What is Active Directory?

What  is Active Directory?

Active Directory (AD) is a directory service implemented by Microsoft for Windows domain networks. It is included in most Windows Server operating systems.

An AD domain controller authenticates and authorizes all users and computers in a Windows domain type network—assigning and enforcing security policies for all computers and installing or updating software.

For example, when a user logs into a computer that is part of a Windows domain, Active Directory checks the submitted password and determines whether the user is a system administrator or normal user.

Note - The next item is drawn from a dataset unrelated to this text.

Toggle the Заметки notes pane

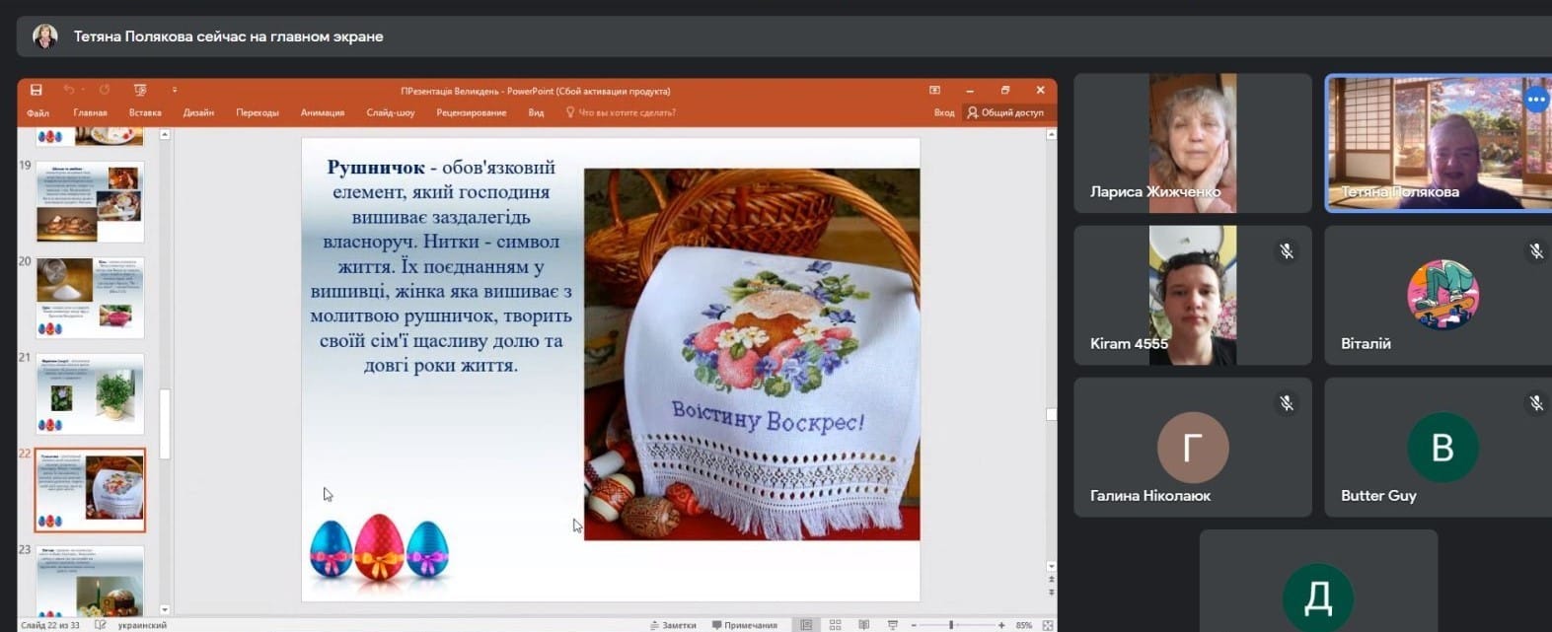point(673,625)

An Active Directory structure is an arrangement of information about objects. The objects fall into two broad categories: resources (e.g., printers) and security principals (user or computer accounts and groups). Security principals are assigned unique security identifiers (SIDs).

Single server operations:

Flexible Single Master Operations Roles (FSMO, sometimes pronounced "fizz-mo") operations are also known as operations master roles. Although domain controllers allow simultaneous updates in multiple places, certain operations are supported only on a single server. These operations are performed using the roles listed below:

Role name	Scope	Description
Schema Master	1 per forest	Schema modifications
Domain Naming Master	1 per forest	Addition and removal of domains if present in root domain
PDC Emulator	1 per domain	Provides backwards compatibility for NT4 clients for PDC operations (like password changes). The PDC runs domain specific processes such as the Security Descriptor Propagator (SDP), and is the master time server within the domain. It also handles external trusts, the DFS consistency check, holds current passwords and manages all GPOs as default server.
RID Master	1 per domain	Allocates pools of unique identifiers to domain controllers for use when creating objects
Infrastructure Master	1 per domain/partition	Synchronizes cross-domain group membership changes. The infrastructure master should not be run on a global catalog server (GCS) unless all DCs are also GCs, or the environment consists of a single domain.